[Entries taken from a collection]
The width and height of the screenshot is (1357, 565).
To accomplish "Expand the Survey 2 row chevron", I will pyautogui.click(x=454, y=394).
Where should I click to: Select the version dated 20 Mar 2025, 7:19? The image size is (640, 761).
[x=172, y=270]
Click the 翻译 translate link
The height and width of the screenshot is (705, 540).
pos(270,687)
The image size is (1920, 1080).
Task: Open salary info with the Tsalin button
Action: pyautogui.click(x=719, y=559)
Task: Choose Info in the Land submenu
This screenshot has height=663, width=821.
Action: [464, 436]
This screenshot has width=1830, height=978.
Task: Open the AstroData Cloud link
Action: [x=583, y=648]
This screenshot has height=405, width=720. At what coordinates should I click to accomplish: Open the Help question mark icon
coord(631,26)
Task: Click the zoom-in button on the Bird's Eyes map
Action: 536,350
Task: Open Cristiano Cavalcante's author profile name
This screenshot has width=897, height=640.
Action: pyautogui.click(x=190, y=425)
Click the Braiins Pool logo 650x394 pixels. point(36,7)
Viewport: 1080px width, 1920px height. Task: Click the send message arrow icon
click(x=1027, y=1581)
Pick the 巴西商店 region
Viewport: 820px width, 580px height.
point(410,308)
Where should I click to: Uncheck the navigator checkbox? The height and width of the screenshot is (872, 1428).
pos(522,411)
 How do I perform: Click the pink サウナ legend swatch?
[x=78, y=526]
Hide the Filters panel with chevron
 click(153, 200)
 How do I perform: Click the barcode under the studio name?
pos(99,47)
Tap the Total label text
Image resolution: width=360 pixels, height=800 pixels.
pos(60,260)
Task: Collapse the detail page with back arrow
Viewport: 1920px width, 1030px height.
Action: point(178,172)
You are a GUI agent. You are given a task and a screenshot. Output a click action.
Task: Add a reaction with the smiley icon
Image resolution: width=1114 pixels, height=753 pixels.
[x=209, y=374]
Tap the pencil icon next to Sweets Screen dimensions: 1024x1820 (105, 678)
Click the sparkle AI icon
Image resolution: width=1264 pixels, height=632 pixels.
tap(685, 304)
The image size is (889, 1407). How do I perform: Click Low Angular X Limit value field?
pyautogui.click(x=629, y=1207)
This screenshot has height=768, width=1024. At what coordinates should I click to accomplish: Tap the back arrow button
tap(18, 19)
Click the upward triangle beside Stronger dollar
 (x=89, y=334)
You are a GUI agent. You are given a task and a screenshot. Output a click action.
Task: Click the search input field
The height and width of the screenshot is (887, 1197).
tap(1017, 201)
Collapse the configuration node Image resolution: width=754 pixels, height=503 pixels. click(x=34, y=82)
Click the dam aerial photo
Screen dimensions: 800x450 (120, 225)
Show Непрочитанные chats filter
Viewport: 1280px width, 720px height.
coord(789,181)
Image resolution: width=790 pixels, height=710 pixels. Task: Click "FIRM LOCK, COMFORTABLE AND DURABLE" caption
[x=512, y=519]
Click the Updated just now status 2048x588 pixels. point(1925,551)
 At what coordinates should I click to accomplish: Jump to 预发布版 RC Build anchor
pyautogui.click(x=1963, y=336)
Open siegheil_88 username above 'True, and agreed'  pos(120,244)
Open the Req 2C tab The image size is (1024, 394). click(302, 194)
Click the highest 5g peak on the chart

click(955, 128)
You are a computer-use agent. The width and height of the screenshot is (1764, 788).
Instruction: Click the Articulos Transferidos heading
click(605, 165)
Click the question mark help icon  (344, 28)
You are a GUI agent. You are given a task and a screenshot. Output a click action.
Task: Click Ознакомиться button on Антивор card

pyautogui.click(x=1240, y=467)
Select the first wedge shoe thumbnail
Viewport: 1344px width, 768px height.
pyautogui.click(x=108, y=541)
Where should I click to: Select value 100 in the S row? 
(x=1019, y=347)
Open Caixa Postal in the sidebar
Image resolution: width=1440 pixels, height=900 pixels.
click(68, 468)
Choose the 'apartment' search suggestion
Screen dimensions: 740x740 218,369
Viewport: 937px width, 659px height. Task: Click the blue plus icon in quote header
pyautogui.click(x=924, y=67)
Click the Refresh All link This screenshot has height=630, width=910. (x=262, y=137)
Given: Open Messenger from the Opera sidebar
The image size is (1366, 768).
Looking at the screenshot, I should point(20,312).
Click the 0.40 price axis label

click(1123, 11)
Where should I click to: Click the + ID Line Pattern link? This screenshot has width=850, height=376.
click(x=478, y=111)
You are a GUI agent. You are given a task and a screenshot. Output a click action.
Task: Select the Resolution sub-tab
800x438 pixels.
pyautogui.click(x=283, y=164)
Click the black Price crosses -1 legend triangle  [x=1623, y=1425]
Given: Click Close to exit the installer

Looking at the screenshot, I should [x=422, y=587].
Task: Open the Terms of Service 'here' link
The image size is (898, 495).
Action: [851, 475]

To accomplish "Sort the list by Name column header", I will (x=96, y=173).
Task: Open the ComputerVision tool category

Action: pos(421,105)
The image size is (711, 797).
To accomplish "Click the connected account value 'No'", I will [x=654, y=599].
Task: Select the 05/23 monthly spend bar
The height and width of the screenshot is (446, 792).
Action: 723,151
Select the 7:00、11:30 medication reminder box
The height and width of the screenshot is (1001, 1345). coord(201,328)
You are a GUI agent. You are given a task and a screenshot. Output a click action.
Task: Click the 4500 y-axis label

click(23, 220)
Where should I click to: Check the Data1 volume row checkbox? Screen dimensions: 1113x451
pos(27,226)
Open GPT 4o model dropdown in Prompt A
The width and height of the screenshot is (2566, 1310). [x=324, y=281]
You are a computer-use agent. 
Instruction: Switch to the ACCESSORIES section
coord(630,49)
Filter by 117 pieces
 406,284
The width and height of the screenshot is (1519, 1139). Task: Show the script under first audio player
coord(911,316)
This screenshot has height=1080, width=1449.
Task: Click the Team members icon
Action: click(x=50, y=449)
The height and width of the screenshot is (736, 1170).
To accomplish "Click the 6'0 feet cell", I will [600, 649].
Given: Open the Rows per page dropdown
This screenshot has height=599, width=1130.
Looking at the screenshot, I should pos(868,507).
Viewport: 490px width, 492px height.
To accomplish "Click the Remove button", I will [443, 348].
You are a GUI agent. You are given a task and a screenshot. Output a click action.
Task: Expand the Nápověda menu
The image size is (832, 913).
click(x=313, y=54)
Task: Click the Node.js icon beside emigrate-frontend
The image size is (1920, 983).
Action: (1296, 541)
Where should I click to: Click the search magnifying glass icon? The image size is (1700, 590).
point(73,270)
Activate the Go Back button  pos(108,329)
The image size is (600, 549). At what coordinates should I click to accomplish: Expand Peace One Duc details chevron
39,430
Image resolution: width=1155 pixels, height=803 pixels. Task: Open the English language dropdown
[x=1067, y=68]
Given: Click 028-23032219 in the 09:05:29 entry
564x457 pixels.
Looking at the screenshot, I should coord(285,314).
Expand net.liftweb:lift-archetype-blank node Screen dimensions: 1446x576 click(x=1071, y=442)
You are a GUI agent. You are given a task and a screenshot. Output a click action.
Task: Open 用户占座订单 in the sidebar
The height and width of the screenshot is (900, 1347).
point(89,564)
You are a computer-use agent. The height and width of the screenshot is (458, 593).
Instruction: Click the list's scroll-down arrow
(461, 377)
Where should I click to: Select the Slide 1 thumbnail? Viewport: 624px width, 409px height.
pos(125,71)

● **TO BE DONE**: Format the stretch of entries above from the line containing "Viewport: 1080px width, 1920px" through the line containing "pos(522,411)" as a Markdown table with the columns Row and Line, leaving out any blank lines.

● **RESULT BELOW**:
| Row | Line |
|---|---|
| 1 | Viewport: 1080px width, 1920px height. Task: Click the send message arrow icon |
| 2 | click(x=1027, y=1581) |
| 3 | Pick the 巴西商店 region |
| 4 | Viewport: 820px width, 580px height. |
| 5 | point(410,308) |
| 6 | Where should I click to: Uncheck the navigator checkbox? The height and width of the screenshot is (872, 1428). |
| 7 | pos(522,411) |